La Revolución Cubana de los primeros años sesenta, esa gesta romántica de los barbudos que bajaron de Sierra Maestra en 1959, para entrar triunfantes a La Habana el uno de enero de ese año -ya con Batista subido al avión que le salvaría el pellejo de sátrapa aterrizándolo en República Dominicana-, no es ni la sombra de lo que es hoy actualmente. A saber, no una revolución “petrificada”, sino un totalitarismo gerontocrático que naufraga solitario en un piélago anacrónico de nacional-comunismo trasnochado; en donde el único puerto posible, y deseable, es la democracia con la condición sine quan non de los derechos civiles y políticos no excluyentes de las obligaciones del Estado, expresadas, por los apologistas acríticos de los ímpetus narcisistas del ególatra Fidel Castro, como “logros de la revolución” (derecho a la salud, educación).
En los primeros tiempos de esta historia de la Cuba castrista, cuando el voluntarismo adolescente, la falta de una estructura institucional sólida y estratificada por una administración prudente de la cosa pública, el metafísico “hombre nuevo” de Guevara, el estoicismo revolucionario, el peligro de reales y supuestas invasiones yanquis a la Isla posterior a Girón era reciente (con el tiempo, esta jurisprudencia invasora se convertiría, junto con el embargo, en el chivo expiatoria de los desmanes y despotismos de, en palabras del supremo escritor Cabrera Infante, la “castradura que dura” aún en pleno siglo XXI), asistiéndose a un exceso de populismo (“Sartre: ¿y si un día el pueblo le pide la luna?
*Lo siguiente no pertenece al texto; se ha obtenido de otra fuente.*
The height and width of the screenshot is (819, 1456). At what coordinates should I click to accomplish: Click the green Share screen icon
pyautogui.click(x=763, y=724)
Fidel Castro: señal de que la necesitan”) y a una especie de enamoramiento profundo entre la intelectualidad latinoamericana y mundial , Rafael Hernández (2009) y Ambrosio Fornet (2006) indican que antes del año “rojo” de 1968 (Hernández), como preámbulo al Pavonato o Quinquinio Gris, y a los Procesos de Moscú tropical del año de 1971, en que el poeta Heberto Padilla, encarcelado en una mazmorra inquisitorial, se auto flagelaría públicamente hasta el paroxismo para exorcizar sus pecados contrarrevolucionarios como “quintacolumna” del Imperialismo, en Cuba había una libertad insospechada para crear arte, literatura, pensamiento anticolonial (el Calibán de Retamar, por ejemplo), cine y teatro.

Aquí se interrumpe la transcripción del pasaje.